The Comet Is Coming, Santeria Toscana 31, Milano, 11 maggio 2019

Che tutte le robe più fighe uscite ultimamente abbiano come denominatori comuni il fatto di essere inglesi e di essere jazzy, Shabaka Hutchings lo sa bene e nonostante sia ancora relativamente giovane (35 anni) ha capito che è questo il momento di calcare la mano e di imbarcarsi in più progetti possibili, prima di venire scalzato dai sempre più numerosi 16enni che fortunatamente iniziano a fare musica imbracciando un sax anziché l’autotune o una consolle per mixare. I Sons Of Kemet, che possiamo definire il core business di Shabaka, sono stati celebrati come una delle realtà jazz migliori del 2018 grazie a quell’album dal suono primitivo e free che è Your Queen is a Reptile. I suoi Anchestors, frutto delle sue esplorazioni sonore in Sud Africa, rappresentano la compagine più spirituale e classica del sassofonista, quella preferita dagli amanti dei suoni jazz più standard ed infatti la band aveva attirato fin da subito l’attenzione di Gilles Peterson tanto da uscire sulla sua Bronswoos Records.
I Comet is Coming sono la terza anima di Shabaka, quella invece contemporanea ed elettronica, l’unico dei tre progetti in cui lui non figura come frontman, anzi è l’ultimo arrivato nel trio e lo si vede da come si comporta sul palco del Santeria di Milano, in uno dei due concerti italiani organizzati dal Jazz: Re Found dopo l’uscita a marzo di Trust In The Lifeforce of The Deep Mistery. Il leader del gruppo, quello al centro della scena, è Dan “Danalogue” Leavers: è lui che, sovrapponendo i suoi synth ed i bassi alla batteria di Max Hallett, crea il peculiare punto di incontro tra rock psichedelico, nu jazz e un’attitudine particolarmente tamarra, quasi techno, palesata fin dalla canottiera da raver in botta con cui si presenta sul palco.

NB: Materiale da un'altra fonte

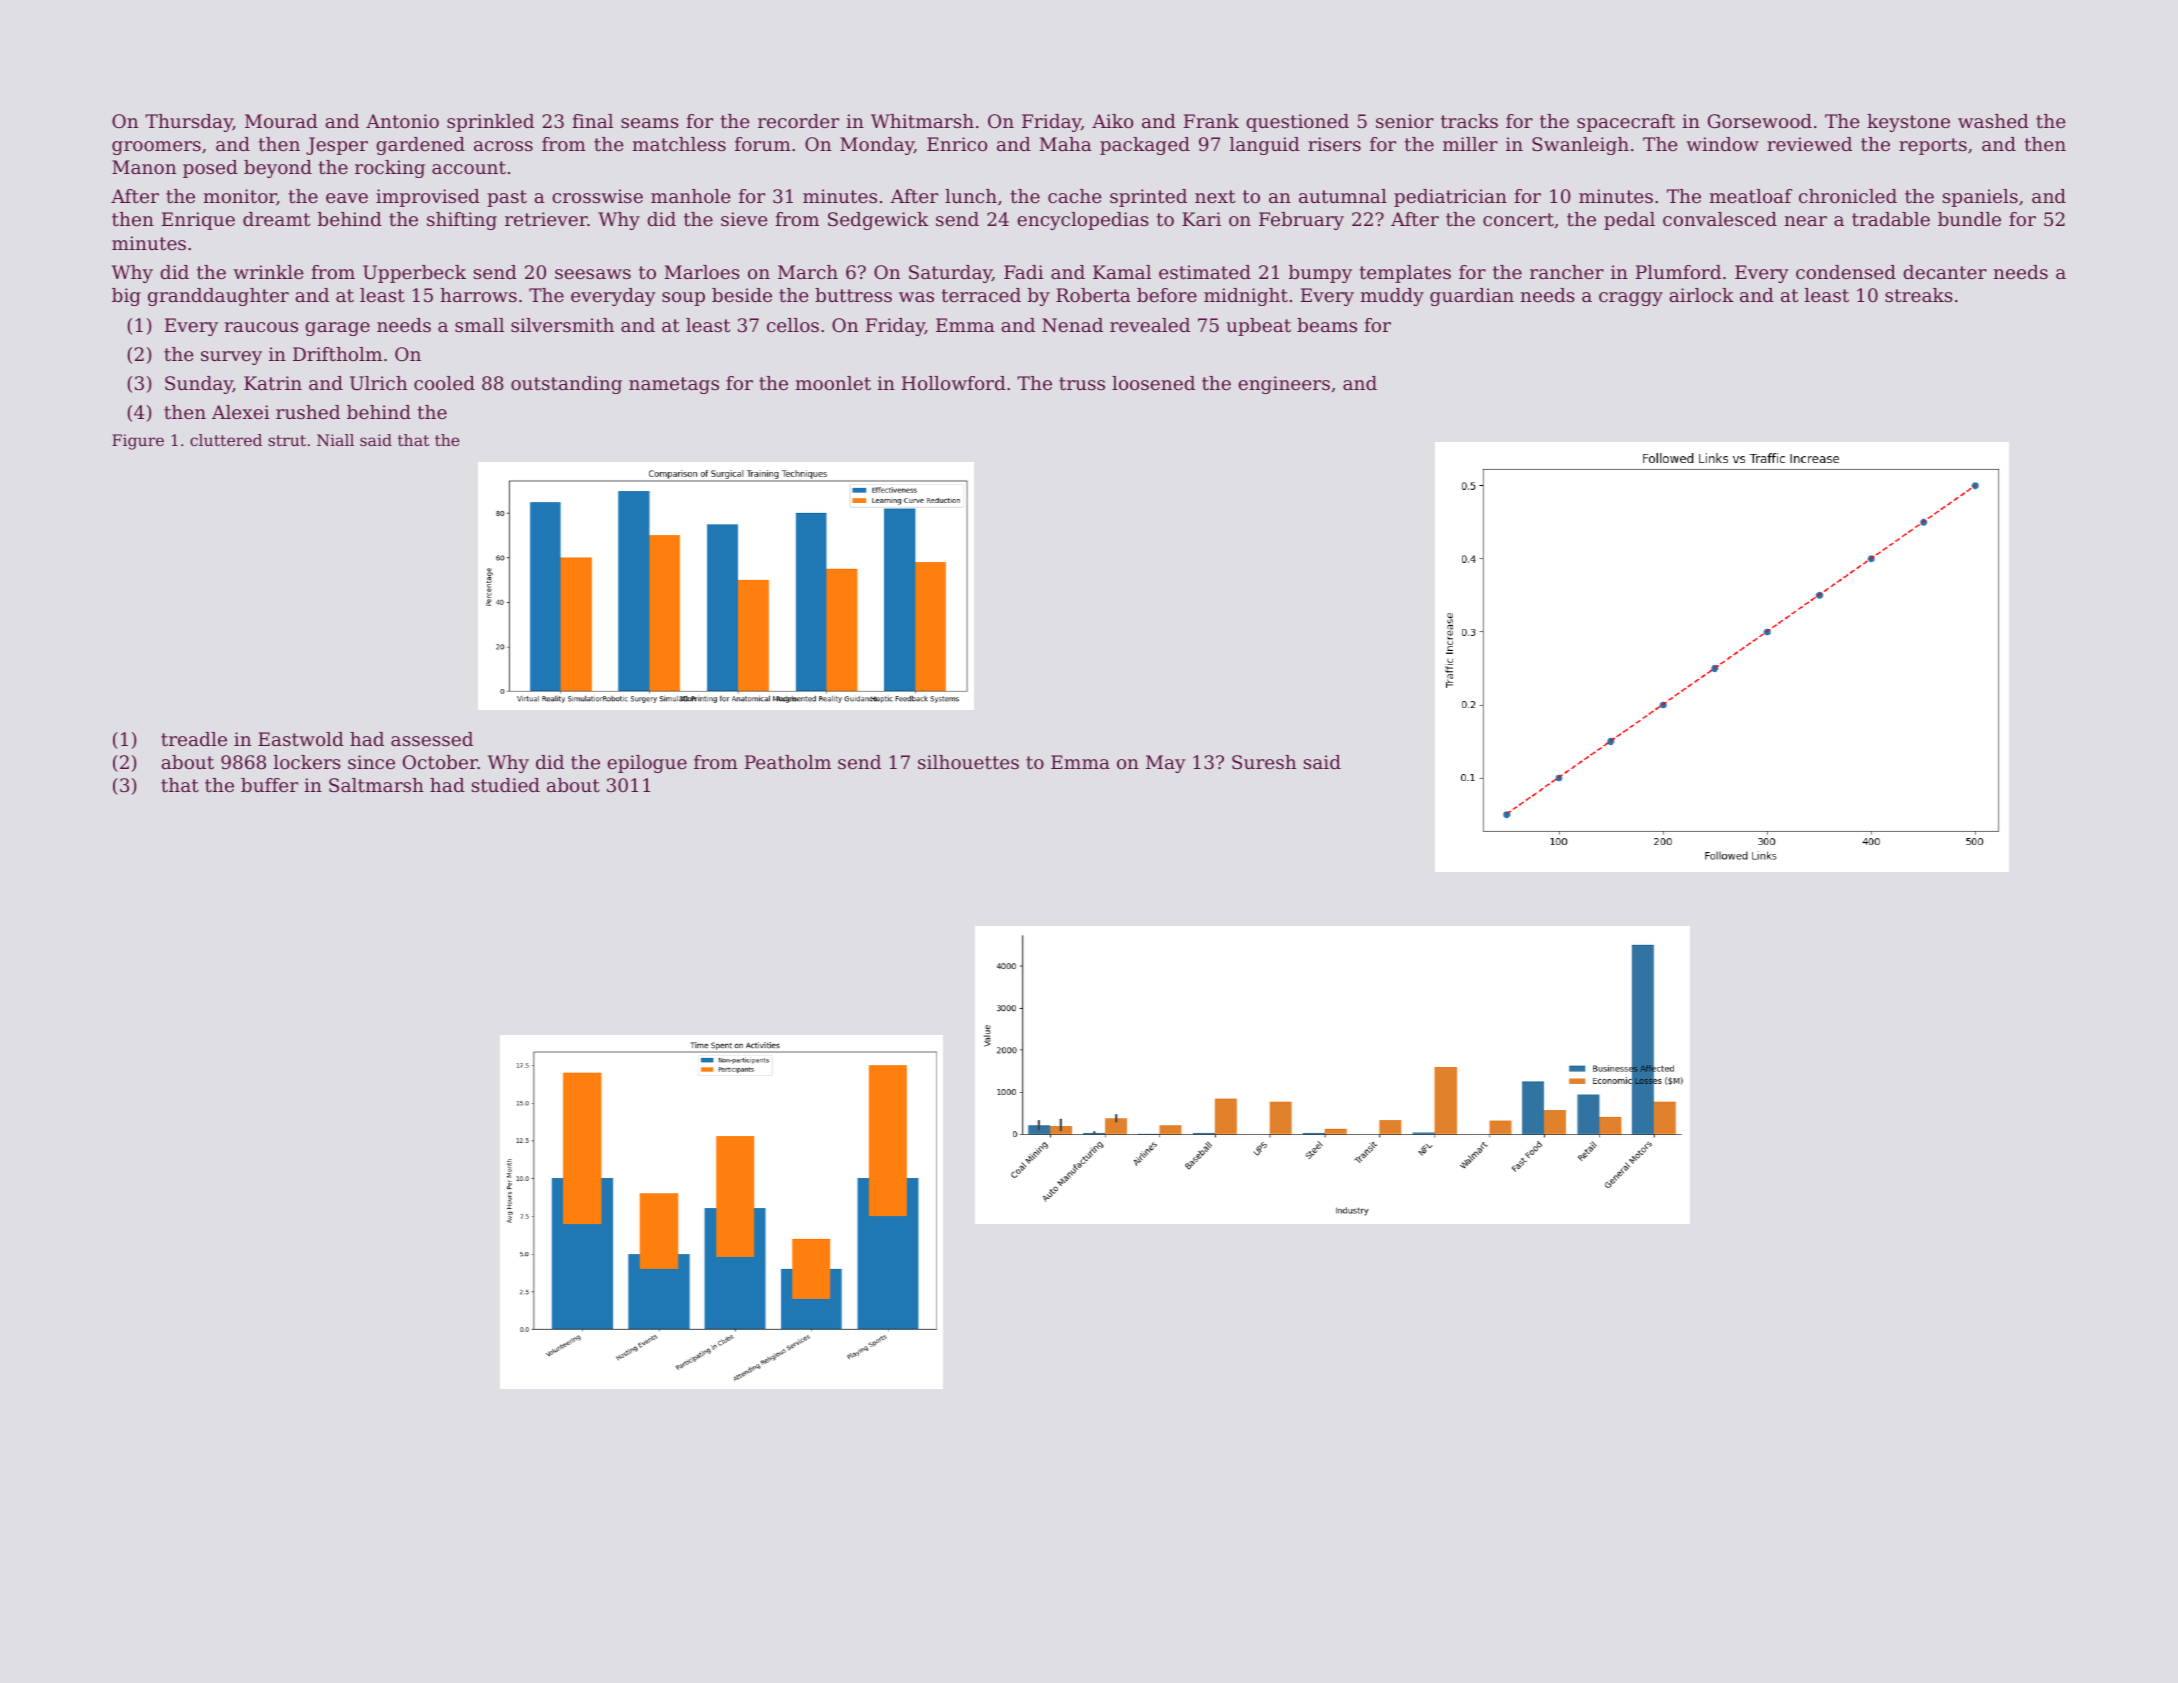  I want to click on Nenad, so click(1072, 325).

Leavers è anche quello che prende il microfono per parlare nelle due brevi interruzioni in mezzo all’esibizione agonistica dei Comet is Coming per ricordarci, tra un sermone allucinato e un altro sui “confini che esistono solo nella nostra testa” e un altro sull’unità tra esseri umani, che la Brexit fa schifo anche a loro, nel caso avessimo avuto dei dubbi. Shabaka sta sul lato, defilato e sorridente, con uno spazio di qualche chilometro tra gli incisivi che fa subito simpatia, nonostante la forza bruta che spara dentro il sax. Non è qui per lo spoken word politico caratteristico di alcuni pezzi dei Sons Of Kemet, ma solo per fare sviaggiare il pubblico che affolla la venue di Milano con i suoi assoli sopra basi sintetiche e pulsanti, e soprattutto con temi epici che entrano nella testa dopo pochi secondi di ascolto, come quelli di Summon The Fire e Birth Of Creation, dall’ultimo album.

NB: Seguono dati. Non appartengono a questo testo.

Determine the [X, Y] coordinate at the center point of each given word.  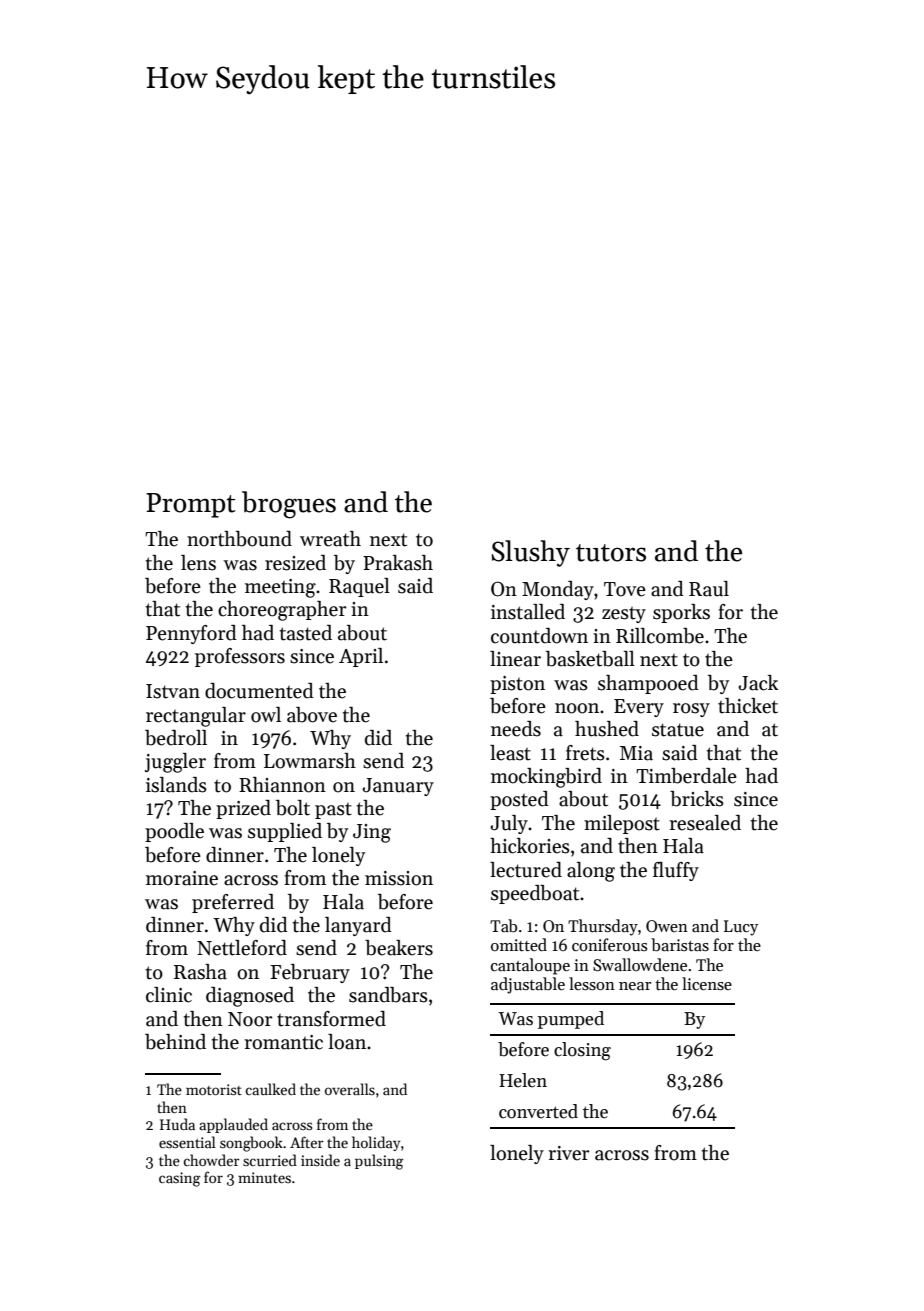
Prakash [398, 563]
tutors [611, 553]
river [569, 1153]
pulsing [379, 1162]
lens [198, 563]
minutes [264, 1177]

Di esibizione agonistica si parlava non a caso, perché i tre inglesi si concedono solo due break tecnici in un’ora e mezza di live tiratissimo che affatica in primis, e non certo per noia, gli spettatori. E’ jazz sotto MDMA (forse nel vero senso della parola, a giudicare dalle facce di Danalogue), improvvisazione a suon di anfetamine più vicina ad una discoteca che al conservatorio, e provare a starci dietro da sotto il palco è un’esperienza che sfianca facendoti uscire realmente provato, come se un po’ avessi suonato anche tu. Dopo aver presentato nella quasi totalità l’ultimo album e alcuni estratti dall’altrettanto valido (se non di più, per alcuni) Channel The Spirit del 2016, i Comet is Coming si solo lanciati in più di mezz’ora di jam psichedelica letteralmente senza sosta, una di quelle rare performance musicali così evocative che se distrattamente chiudi gli occhi per qualche secondo vedi la vita che ti passa davanti, lo spirito dei tuoi antenati, il futuro, l’arcobaleno e tutto prende senso per qualche minuto, come sotto l’effetto dell’ipnosi di un medium. Poi finisce il live torni ad essere il solito stronzo che fuma fuori dal Santeria in Viale Toscana, ma ne è valsa la pena, no?

Se i molteplici progetti di Shabaka Hutchings stanno ispirando, come sembra, una nuova generazione di musicisti jazz britannici e non solo (vedesi il gruppo in apertura, i milanesi Studio Murena: bravi!) ben venga, abbiamo bisogno di altre sedute spiritiche.